From what I’ve observed, we humans want to avoid all crises. Governments and corporations pay good money for “crisis avoidance” plans. To me, this seems wacky. From what I’ve observed, we don’t consider our lives complete unless a good crisis is brewing.
I maintain that crisis is good, or at least not all bad. With the possible exception of the much-studied mid-life crisis, which turned out to be mainly an excuse for middle-aged men to buy red convertibles and date young blondes, we’re at our best during a crisis. Heroes, the ultimate “best” of us, wouldn’t get to be heroes without some crisis or another.
In an attempt to help readers to be at their best, I take this opportunity to point out that we’re fast-approaching a major crisis, the middle of July.
Mid-July happens every year, so you’d think we’d be ready for it. But no. The sockeye run is peaking and our waders are leaking. The Kenai kings are running strong, and the outboard is running on one cylinder. Friends from Outside are arriving, and we’ve made no plans for where they’ll sleep. During this frenzied, skinny window of time, these and myriad other details go wanting.
The worst part of this crisis is not a lack of anything, but an excess. There are simply too many choices for going places and doing things. If you’ve waited until mid-July to decide, you’ve waited too long. The reasons for this crisis include:
- July is when the weather most likely will be user-friendly.
- Baitfish become more numerous in easily accessible marine waters due to warming water temperatures in late July, bettering the chances that salmon and halibut will be in those waters.
- In late July, the late runs of both king and sockeye salmon peak in the Kenai River, triggering a rush by frantic anglers to catch these fish before they escape upstream to relative safety.
- Dip-netting for sockeyes at the mouth of the Kenai, a hugely popular fishery in which about 100,000 salmon are caught each year, runs from July 10 through July 31.

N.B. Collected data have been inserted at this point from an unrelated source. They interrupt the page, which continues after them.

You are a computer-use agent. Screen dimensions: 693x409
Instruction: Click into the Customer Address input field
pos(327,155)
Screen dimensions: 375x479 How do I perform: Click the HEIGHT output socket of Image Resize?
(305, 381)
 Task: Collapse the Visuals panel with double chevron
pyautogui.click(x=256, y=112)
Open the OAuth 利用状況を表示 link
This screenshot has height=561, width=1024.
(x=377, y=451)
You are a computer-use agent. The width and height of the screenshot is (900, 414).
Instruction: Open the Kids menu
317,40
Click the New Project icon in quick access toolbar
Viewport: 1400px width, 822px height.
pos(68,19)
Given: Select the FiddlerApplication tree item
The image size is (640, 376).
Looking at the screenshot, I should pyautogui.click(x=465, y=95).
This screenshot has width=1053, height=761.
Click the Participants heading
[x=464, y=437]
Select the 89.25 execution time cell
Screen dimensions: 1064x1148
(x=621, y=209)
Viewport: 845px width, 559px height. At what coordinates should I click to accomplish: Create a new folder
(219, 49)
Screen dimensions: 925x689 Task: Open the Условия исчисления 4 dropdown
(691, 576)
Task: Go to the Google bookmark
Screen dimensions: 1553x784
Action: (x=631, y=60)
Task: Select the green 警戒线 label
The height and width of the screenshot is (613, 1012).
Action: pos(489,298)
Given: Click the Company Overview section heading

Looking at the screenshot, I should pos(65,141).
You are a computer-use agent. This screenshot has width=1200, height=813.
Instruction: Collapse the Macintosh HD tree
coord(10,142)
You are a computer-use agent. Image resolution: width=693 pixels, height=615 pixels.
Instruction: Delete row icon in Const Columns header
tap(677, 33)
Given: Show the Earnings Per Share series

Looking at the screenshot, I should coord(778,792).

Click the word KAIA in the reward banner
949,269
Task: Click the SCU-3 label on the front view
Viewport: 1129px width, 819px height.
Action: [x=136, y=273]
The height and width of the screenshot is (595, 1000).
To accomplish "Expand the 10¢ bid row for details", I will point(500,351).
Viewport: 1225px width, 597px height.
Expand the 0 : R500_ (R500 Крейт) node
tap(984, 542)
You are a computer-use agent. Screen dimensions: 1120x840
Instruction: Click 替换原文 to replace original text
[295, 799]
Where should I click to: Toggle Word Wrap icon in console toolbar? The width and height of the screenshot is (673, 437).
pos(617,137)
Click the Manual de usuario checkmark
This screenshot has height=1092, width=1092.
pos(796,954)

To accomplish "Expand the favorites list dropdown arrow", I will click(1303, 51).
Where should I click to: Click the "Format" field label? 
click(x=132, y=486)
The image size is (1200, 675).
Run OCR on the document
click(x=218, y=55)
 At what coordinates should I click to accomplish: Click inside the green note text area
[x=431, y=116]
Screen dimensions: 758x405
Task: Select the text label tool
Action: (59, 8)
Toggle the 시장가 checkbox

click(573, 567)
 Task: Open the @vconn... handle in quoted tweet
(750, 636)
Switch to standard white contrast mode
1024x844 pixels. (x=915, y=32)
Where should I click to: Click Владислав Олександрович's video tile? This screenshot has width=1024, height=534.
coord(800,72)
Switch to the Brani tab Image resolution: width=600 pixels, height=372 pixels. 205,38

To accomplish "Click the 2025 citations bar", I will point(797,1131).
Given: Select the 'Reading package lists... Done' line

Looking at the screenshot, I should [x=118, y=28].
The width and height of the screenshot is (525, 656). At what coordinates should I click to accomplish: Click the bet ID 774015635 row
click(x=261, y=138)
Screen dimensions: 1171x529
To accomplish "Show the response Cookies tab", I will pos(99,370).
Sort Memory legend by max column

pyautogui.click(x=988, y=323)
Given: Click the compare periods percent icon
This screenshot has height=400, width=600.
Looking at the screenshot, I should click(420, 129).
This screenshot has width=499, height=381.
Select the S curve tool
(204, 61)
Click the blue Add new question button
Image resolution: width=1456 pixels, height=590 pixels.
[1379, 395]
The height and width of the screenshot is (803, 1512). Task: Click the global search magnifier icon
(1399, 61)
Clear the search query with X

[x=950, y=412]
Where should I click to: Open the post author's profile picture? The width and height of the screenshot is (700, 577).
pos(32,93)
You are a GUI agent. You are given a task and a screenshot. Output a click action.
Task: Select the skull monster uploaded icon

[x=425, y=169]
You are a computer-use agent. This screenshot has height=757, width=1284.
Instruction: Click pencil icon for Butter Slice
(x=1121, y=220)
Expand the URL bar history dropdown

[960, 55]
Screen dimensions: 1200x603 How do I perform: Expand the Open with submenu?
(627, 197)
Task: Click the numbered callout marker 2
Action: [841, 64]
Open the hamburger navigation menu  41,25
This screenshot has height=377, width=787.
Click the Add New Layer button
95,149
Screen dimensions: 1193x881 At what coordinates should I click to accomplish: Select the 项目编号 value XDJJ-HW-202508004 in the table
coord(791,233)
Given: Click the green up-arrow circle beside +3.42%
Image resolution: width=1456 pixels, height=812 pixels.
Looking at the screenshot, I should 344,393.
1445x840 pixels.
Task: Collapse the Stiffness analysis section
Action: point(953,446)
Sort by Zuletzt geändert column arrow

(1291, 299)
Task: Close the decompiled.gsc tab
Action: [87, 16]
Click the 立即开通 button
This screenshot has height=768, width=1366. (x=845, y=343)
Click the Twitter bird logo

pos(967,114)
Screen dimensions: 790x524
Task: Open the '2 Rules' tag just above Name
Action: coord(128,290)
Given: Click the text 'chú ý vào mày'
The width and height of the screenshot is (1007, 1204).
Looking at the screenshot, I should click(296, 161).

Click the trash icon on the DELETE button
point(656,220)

- The peak sockeye harvest for dip-netters at the mouth of the Kasilof River happens between July 11 and July 21.
- Saltwater fishing from a boat in Cook Inlet or Gulf of Alaska waters in late July can be outstanding, with the possibility of harvesting halibut, silver salmon, king salmon, rockfish, lingcod and Pacific cod on a single outing from Homer or Seward.
- The wilderness, wildlife and fishing along the Kenai Peninsula hiking trails and the Swanson River Canoe Trails beckon.
If you think you can somehow “manage” the July mid-month crisis, think again. When you’re torn between so many choices, when you hear the whine of outboards and the frenetic chatter along the rivers, when you sense desperation in the air and the panicky certainty that summer is fading fast, you’ll realize that there’s no avoiding this crisis.
Get used to the idea. Embrace it. Be the best you can be.